» EXERCISE PROMPT: Shift the click coordinates in the listing by 89. Rewrite every line from the one with "Leverans (218, 2443)" up to and including the one with "[Store Finder] (876, 50)", keeping each line's text as it is and adding 89 to both numbers of its coordinate pair.

» EXERCISE INPUT:
··········
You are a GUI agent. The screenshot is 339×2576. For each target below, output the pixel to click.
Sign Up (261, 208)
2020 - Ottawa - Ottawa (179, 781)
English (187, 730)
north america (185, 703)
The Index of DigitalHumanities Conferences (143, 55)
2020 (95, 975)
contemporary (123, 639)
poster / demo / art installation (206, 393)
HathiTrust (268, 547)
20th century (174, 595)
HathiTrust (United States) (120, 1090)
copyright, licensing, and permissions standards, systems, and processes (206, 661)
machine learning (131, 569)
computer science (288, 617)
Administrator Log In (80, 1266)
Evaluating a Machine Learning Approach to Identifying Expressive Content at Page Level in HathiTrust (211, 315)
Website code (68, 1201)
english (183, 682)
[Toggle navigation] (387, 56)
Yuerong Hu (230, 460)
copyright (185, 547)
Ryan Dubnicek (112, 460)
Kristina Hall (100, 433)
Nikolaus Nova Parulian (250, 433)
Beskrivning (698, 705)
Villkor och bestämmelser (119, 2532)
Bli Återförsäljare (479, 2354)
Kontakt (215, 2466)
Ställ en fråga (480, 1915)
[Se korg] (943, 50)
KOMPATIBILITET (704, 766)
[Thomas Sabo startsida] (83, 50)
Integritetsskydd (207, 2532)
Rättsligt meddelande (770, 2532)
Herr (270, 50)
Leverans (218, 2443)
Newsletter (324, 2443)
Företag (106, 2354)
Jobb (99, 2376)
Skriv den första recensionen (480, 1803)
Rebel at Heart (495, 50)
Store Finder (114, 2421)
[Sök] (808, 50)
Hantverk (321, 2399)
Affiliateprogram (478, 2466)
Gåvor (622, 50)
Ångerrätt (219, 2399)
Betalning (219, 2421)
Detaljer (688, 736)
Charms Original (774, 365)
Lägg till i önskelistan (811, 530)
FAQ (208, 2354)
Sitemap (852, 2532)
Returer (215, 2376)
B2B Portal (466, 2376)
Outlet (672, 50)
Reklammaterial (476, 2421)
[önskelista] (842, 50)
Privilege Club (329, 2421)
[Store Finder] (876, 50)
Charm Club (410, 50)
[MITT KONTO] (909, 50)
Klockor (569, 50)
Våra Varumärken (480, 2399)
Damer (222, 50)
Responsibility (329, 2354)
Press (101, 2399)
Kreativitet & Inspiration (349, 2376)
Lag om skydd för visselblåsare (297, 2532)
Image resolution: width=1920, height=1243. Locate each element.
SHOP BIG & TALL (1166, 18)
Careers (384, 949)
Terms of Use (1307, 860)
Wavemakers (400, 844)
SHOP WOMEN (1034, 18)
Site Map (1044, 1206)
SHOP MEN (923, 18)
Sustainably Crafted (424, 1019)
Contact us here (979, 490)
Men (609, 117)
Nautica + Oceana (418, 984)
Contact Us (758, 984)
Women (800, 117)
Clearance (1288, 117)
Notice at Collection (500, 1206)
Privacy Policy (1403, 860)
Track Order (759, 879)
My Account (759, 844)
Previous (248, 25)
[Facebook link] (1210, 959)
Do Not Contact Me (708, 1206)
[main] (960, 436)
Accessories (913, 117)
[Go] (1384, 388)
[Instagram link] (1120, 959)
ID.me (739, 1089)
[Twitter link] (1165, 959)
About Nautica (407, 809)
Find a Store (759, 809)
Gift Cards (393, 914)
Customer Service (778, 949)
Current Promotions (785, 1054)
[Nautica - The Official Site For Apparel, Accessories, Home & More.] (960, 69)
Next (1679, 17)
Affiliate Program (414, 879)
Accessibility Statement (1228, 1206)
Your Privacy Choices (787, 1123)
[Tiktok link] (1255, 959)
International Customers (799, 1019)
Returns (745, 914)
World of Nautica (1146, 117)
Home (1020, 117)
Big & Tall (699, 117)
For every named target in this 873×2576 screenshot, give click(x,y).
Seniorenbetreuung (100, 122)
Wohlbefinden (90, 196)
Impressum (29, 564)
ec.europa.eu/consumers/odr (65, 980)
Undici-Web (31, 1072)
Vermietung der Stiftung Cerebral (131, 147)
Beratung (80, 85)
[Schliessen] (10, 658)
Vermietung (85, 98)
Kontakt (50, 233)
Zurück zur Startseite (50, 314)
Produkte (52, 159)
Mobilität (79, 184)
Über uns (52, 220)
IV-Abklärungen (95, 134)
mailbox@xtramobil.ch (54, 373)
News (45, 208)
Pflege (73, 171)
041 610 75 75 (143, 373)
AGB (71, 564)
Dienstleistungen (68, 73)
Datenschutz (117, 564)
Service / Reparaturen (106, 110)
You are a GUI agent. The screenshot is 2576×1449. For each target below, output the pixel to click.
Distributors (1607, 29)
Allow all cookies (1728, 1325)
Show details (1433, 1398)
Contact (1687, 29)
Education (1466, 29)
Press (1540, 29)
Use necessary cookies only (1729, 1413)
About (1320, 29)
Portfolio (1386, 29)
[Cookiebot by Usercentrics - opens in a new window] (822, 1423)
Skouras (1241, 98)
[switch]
··········
» ANSWER TO THE TASK:
Leverans (307, 2532)
Newsletter (413, 2532)
Företag (195, 2443)
Jobb (188, 2465)
Skriv den första recensionen (569, 1892)
Rebel at Heart (584, 139)
Store Finder (203, 2510)
[Sök] (897, 139)
Hantverk (410, 2488)
Affiliateprogram (567, 2555)
Gåvor (711, 139)
Ångerrätt (308, 2488)
Betalning (308, 2510)
Detaljer (777, 825)
Charms Original (863, 454)
Lägg till i önskelistan (900, 619)
FAQ (297, 2443)
Sitemap (941, 2621)
Returer (304, 2465)
B2B Portal (555, 2465)
Outlet (761, 139)
Reklammaterial (565, 2510)
[önskelista] (931, 139)
Privilege Club (418, 2510)
[Store Finder] (965, 139)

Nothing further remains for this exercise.